By Christina Fuoco-Karasinski

Pasadena Weekly Executive Editor

For years, multihyphenate entertainer Andrew McCarthy shunned memories of his stint in 1980s “The Brat Pack.” He was not interested in discussing his roles like Blane in “Pretty in Pink” or Kevin Dolenz in “St. Elmo’s Fire.”

But all of that changed, and McCarthy wrote the future New York Times Bestseller “Brat: An ’80s Story.” It hit bookshelves last month.

Filled with personal revelations of innocence lost to heady days in Hollywood with filmmaker John Hughes and an iconic cast of characters, “Brat” is an intimate story of an outsider caught up in a most unwitting success.

“I grew up enough to look at it,” he said about the book’s timing. “It changed my life dramatically. I ran from it when it happened in a large way. I just finally wanted to look under the rock and see what was there. What I found surprised me, at times scared me, and finally made sense of a lot of seemingly disparate parts of my life.”

The actor/travel writer/TV director will virtually discuss his book with producer/writer Michael Oates Palmer at 6 p.m. Wednesday, June 9. The program is through Vroman’s Bookstore.

“I get engaging questions that make it fun,” said McCarthy about his virtual appearances. “It’s not like connecting with people in the flesh, but at least there’s some connection with them.”

“The Brat Pack” was a nickname given to actors who appeared in 1980s coming-of-age films. Dubbed “The Brat Pack” in a 1985 New York Magazine article, its core members are McCarthy, Emilio Estevez, Anthony Michael Hall, Rob Lowe, Demi Moore, Molly Ringwald, Judd Nelson and Ally Sheedy.

“Others handled it more gracefully than me,” McCarthy said. “I retreated from it.”

Now he’s sharing those stories with the media and fans. McCarthy described “Brat” as a discussion of “The Brat Pack” and what it meant to him.

“It evolved into much more of this concept, really, of a moment in pop culture to a certain segment of the population that was representative for their youth, that moment in life that was just budding and beginning,” he said.

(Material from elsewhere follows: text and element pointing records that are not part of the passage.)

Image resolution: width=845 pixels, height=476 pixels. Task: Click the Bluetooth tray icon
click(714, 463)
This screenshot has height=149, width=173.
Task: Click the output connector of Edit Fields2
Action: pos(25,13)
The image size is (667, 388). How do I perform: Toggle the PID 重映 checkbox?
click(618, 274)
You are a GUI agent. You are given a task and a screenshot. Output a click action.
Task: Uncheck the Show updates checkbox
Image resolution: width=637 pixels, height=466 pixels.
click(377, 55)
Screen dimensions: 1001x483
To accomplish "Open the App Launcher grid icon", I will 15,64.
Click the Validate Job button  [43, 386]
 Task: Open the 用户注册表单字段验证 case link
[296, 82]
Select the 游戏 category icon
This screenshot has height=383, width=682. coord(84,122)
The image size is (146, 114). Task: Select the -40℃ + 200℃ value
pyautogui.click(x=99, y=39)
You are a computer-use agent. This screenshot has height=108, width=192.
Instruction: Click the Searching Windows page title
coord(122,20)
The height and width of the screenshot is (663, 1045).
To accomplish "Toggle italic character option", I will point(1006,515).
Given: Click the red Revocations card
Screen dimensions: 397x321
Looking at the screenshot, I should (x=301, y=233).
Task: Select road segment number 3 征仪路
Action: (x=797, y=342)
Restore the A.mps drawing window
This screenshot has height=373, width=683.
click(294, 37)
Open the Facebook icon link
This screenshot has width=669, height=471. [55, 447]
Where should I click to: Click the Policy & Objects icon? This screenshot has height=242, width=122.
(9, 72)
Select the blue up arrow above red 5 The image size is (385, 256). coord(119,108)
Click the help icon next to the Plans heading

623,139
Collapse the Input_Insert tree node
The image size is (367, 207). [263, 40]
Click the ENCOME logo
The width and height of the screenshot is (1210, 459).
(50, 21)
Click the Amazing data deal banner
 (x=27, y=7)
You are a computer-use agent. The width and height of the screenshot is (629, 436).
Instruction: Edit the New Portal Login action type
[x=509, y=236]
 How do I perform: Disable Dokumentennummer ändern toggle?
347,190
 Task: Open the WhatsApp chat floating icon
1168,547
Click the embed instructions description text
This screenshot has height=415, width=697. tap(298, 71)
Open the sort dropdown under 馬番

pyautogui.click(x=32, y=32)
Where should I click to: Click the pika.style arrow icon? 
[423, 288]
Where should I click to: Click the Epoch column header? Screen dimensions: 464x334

McCarthy said, through his book tour, he realized “The Brat Pack” and associated movies — “The Breakfast Club,” “St. Elmo’s Fire” and “Pretty in Pink,” among others — provided a soundtrack, as such, for his peers’ lives.

“People start recalling their own youth,” he said. “I’ve become an avatar for people’s youth in a real way for a certain generation. I didn’t really realize that until I did these.”

Interestingly, McCarthy wasn’t Hughes’ first choice for Blane. However, his future costar, Ringwald, persuaded the Michigan-born filmmaker to cast him. The near-rejection never bothered McCarthy. 

“Humphrey Bogart wasn’t the first choice for ‘Casablanca,’” McCarthy said. “So, I feel I’m in good company.”

During an interview, McCarthy is witty. He has a newfound affection for his films like “Mannequin,” which starred a pre-“Sex in the City” Kim Cattrall.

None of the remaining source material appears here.